Liora did not cry.
She rearranged the flowers in her chamber, swept the incense ash from her writing table, and ate every meal as if nothing had changed. But inside, she was listening — not to praise, but to the absence of it.
The silence was a sharper blade than scorn.
The King no longer sent tokens. Her name was absent from the list of evening summons. Even the eunuchs who once bowed low and smiled now passed her by with hurried steps and averted eyes.
Favor had fled — and in its place came the waiting.
---
"Shall I send a letter to your family, my lady?" her handmaid, Ami, asked carefully, eyes darting to the door.
Liora shook her head. "Not yet."
The Duke, her father, was too embattled. Her half-sister, too entangled. They would offer advice, or worse — interfere.
What she needed now was not rescue.
It was a foothold.
---
She began to walk.
Each morning, Liora left her chambers earlier than expected, wrapped in a robe of pale gray — neither bold nor meek. The other concubines watched her with vague confusion, as if unsure whether to mock her or pity her.
She offered no answer.
Instead, she wandered the lesser halls — where the roof tiles were cracked and the lotus ponds green with neglect. Where servants gossiped freely and forgot to lower their voices.
There, Liora listened.
And she remembered.
---
"Lady Hua used to sing to the Emperor before he slept. Now he doesn't even look at her."
"Lady Mei weeps at night. Still has the locket the King gave her. Doesn't know he gave the same one to Zhen."
"Lady Wen's daughter will be sent to the east. Betrothed to that half-blind prince."
"Elira's brother visited the treasury again. Left with an extra box."
---
Liora brought gifts.
Not bribes — just thoughtful offerings. A hand-woven shawl for an elderly matron with aching joints. A few warm buns left beside a night guard's post. A painted fan offered to a junior concubine during afternoon rest.
She did not demand favors.
She remembered names.
When she passed by Lady Mei's garden, she paused.
The woman sat alone beneath a magnolia tree, draped in muted silk. Her eyes were shadowed, her once-rosy lips pale. Her rank was low, her child lost in a stillbirth no one dared question.
Liora bowed. "You have the best shade in the Lotus Row."
Mei looked up, startled. "Do I?"
Liora gestured toward the petals falling like snow. "Some trees are stubborn. They bloom even when no one's watching."
A long silence.
Then a flicker of something — not warmth, but recognition.
The next day, a servant brought Liora a jar of herbal salve.
"For sleep," the note said. "From one sleepless woman to another."
---
Three days later, Lady Hua summoned her.
Officially, it was to discuss a poem Hua had written about foreign birds. In truth, it was curiosity.
"You do not flatter," Hua said bluntly. "You don't seduce. Yet the King once looked at you."
Liora smiled faintly. "And now he does not."
Hua leaned forward, dark eyes shrewd. "Then you are either a fool… or dangerous."

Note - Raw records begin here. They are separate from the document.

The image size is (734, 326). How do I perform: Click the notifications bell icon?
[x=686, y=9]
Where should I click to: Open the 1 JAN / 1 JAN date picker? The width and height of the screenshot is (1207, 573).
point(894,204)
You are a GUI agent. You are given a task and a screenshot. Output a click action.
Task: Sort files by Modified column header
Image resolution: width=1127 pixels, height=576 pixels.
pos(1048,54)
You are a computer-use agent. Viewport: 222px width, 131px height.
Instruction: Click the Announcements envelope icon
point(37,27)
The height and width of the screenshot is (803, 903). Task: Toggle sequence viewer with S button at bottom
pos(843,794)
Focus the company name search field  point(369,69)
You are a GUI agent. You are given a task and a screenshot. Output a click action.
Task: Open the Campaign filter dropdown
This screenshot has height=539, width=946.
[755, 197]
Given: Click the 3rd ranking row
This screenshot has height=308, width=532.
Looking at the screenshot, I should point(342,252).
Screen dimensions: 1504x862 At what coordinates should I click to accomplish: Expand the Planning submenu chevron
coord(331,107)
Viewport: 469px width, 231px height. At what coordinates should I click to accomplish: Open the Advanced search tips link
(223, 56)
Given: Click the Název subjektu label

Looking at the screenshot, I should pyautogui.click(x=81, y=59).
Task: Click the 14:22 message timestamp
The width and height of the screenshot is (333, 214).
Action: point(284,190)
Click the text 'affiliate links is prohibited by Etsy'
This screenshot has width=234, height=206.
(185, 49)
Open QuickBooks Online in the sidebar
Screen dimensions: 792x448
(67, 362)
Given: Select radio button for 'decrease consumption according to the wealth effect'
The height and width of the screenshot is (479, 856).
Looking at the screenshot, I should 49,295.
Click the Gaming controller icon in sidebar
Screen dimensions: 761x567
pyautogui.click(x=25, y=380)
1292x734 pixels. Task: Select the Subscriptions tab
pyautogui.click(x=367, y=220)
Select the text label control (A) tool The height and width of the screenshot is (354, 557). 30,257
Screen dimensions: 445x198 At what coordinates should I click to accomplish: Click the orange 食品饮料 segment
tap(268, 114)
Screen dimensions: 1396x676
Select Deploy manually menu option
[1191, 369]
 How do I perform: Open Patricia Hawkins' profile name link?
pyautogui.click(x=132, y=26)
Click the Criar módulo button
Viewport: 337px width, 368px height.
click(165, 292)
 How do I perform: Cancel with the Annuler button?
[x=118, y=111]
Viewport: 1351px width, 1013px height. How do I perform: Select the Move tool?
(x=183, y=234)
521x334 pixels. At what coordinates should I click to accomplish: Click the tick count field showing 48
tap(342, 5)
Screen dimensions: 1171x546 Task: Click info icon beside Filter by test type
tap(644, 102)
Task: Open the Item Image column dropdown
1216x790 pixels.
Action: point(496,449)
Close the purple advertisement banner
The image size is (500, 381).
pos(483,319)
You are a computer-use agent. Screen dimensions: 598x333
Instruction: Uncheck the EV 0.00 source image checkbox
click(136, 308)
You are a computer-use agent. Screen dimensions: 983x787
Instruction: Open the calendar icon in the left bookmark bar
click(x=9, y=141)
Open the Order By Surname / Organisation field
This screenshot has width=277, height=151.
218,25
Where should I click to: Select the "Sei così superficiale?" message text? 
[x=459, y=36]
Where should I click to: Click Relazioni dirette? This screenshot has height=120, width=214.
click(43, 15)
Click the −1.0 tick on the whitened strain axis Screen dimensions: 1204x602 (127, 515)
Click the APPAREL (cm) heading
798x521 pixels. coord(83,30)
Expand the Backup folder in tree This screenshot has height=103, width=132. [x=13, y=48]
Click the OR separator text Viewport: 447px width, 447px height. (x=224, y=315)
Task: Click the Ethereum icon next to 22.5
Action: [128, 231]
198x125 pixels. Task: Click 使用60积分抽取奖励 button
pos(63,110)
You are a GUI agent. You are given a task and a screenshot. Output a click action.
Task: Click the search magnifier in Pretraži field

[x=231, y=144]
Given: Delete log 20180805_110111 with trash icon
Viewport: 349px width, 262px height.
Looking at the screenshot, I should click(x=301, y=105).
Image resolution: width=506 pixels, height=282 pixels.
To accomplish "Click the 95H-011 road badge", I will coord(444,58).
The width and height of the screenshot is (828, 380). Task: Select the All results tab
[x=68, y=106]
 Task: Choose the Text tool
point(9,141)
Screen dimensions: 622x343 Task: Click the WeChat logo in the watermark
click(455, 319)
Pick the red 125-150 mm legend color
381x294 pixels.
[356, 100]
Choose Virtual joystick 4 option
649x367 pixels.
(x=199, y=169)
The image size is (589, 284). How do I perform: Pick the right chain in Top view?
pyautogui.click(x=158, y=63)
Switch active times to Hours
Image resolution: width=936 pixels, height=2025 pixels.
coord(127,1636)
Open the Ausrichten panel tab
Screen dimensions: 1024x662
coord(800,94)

Liora took a sip of tea. "Aren't we all?"
---
By the end of the week, five servants in the lower ranks knew her name. Two concubines of little rank offered to share gossip over tea. One eunuch — the silent, scarred man who swept the garden path each evening — nodded when he passed.
Ami noticed.
"You are becoming one of them."
Liora smiled.
"No," she whispered. "I'm becoming someone they remember."
---
That night, she sat alone beneath her window, watching the moon pass behind clouds.
She didn't cry.
Didn't write.
Didn't pray.
She listened to the wind passing through the empty corridors and thought of mirrors that did not reflect, of queens who whispered to stone cradles, and of women who had power only when no one saw them coming.
---
This time, she would not shine too brightly.
She would burn slowly.
Until they forgot she was fire at all.